I would also like to walk away from Justin Trudeau for a while.
After yesterday’s surprise defection by then-Liberal, now-Conservative MP Leona Alleslev, there’s been no end to the discussion of whether her defection was based on opportunism or principle. In explaining why she left, she stated “…for me to publicly criticize the government as a Liberal would undermine the government and, according to my code of conduct, be dishonourable.” Maybe that’s why (at this point) I’m having trouble finding times she voted against the Liberal agenda, which would seem to be the most obvious way to voice your displeasure, instead of internal “attempts to raise concerns” that were “met with silence.”
Regardless, her views on the Liberal direction for Canada, under Justin Trudeau, were cause enough to walk away from him a year before the next federal election.
She’s not the only one that’s tempted.
Truth be told, had it not been for their support of Bill C-51, I would have voted for the Liberals in 2015. I was excited for their ideas of proportional representation replacing first-past-the-post voting. I appreciated their desire to walk the very fine line between environmental preservation and recognizing that we are a petro-based economy when others felt the need to go either-or. In light of what was going on south our border, a leader who openly preached diversity on all fronts was a welcome sight. Post-election, with neither Conservative Leader Andrew Scheer or NDP Leader Jagmeet Singh doing much to distinguish themselves as they took over their respective parties, Trudeau, by default, became “my guy”, even with my misgivings.
Three years later, the disappointments are evident. The voting reform talk was ditched as the government said there wasn’t the push for it, which seemed like carefully coded talk for “we have a majority, so we don’t need reform anymore.” The country’s biggest oil issue, the Trans Mountain Pipeline, has been a boondoggle, with the government having criticized the review mechanisms that brought the pipeline down, while both being in a position to change any faulty mechanism, and to do their due diligence with First Nations people to get it passed.

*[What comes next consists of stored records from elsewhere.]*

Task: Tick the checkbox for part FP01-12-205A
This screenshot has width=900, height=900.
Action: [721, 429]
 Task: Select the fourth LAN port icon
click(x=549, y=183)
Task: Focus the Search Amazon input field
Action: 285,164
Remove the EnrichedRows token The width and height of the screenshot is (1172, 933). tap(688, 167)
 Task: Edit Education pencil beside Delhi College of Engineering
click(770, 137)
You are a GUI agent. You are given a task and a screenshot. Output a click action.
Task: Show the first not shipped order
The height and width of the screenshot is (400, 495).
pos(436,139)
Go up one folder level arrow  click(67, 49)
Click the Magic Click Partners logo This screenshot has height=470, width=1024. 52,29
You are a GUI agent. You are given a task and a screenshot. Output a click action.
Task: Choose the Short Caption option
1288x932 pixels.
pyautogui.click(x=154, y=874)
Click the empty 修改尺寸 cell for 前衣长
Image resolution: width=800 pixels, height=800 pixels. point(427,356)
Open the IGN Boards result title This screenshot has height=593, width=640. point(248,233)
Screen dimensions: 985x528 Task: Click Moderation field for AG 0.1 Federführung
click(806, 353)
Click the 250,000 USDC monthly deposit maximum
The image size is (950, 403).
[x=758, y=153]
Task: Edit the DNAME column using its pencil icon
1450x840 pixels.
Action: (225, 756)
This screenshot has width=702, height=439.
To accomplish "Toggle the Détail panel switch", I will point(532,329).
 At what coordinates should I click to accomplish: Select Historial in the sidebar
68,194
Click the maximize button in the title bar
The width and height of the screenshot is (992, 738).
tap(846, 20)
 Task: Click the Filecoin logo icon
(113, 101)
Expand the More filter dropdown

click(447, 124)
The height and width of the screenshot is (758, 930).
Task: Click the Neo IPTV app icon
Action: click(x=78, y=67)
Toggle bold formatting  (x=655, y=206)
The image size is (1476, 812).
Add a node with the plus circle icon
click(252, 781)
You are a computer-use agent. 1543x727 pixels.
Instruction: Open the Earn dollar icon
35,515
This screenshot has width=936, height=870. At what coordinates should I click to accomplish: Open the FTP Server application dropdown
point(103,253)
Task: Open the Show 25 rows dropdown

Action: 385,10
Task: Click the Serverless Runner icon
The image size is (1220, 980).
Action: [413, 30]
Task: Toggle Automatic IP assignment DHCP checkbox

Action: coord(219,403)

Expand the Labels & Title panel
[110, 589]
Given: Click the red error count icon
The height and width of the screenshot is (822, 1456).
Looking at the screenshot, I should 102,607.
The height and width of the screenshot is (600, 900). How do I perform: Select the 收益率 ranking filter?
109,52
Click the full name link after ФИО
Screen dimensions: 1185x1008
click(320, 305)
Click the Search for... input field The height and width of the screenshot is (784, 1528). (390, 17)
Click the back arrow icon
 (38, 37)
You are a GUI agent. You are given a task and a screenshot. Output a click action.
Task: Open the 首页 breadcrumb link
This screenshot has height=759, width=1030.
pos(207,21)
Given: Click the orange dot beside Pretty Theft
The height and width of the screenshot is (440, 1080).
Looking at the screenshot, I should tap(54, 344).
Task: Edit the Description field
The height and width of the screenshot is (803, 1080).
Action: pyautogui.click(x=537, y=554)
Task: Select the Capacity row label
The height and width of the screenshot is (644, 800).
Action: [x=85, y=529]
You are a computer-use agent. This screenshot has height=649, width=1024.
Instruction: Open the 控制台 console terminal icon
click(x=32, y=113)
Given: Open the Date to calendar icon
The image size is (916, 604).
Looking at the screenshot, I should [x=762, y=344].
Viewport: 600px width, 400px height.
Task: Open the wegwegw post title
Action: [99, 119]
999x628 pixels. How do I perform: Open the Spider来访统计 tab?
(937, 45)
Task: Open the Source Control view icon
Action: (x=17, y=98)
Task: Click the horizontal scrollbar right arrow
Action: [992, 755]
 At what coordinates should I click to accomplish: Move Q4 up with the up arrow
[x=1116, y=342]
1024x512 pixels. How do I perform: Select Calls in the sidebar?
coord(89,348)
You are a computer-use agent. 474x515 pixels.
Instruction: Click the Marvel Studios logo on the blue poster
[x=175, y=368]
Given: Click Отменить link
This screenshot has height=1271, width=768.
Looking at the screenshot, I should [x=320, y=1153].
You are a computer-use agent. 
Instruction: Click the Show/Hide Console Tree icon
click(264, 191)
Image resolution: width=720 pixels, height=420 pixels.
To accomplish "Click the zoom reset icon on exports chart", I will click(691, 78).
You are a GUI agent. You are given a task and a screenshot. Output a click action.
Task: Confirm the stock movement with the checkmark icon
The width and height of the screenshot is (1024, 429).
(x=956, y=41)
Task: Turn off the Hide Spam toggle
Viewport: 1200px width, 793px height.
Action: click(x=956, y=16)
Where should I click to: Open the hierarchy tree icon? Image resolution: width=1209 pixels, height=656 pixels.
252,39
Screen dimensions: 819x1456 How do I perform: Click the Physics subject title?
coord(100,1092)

The idealism regarding diversity remains in spite of innocent-yet-cringeworthy moments like the “peoplekind” incident, or justified-yet-clumsy moments like calling out a Quebecois protestor for racism. While no government is ever 100% successful, it hasn’t been great.
In all truth, it may have been impossible for somebody riding the high hopes of Trudeau to meet all expectations, especially since those hopes were likely pushed higher by the final few years of the Harper administration, but that was how we felt in 2015, and this is how we’re feeling now.
Not that the other options look super enticing. Scheer has been bland, unable to define his party as anything but anti-Trudeau and, after his recent backing of Ontario Premier Doug Ford’s use of the Notwithstanding Clause to cut Toronto City Council, seems more eager to be on a winning team than one defined by principles. Singh has been more interesting, but seems to be poised to follow the Andrea Horwath NDP model, serving as Liberal-lite until the election rolls around and they decide on a platform.
It can sometimes be the tendency of a party in power to “bubble” themselves and not recognize when things are falling apart around them. If you listen to Alleslev, it would seem the bubble was soundproofed against her criticisms. Hopefully, her defection leads to a pop, and leads to the Liberals looking at their direction headed into 2019.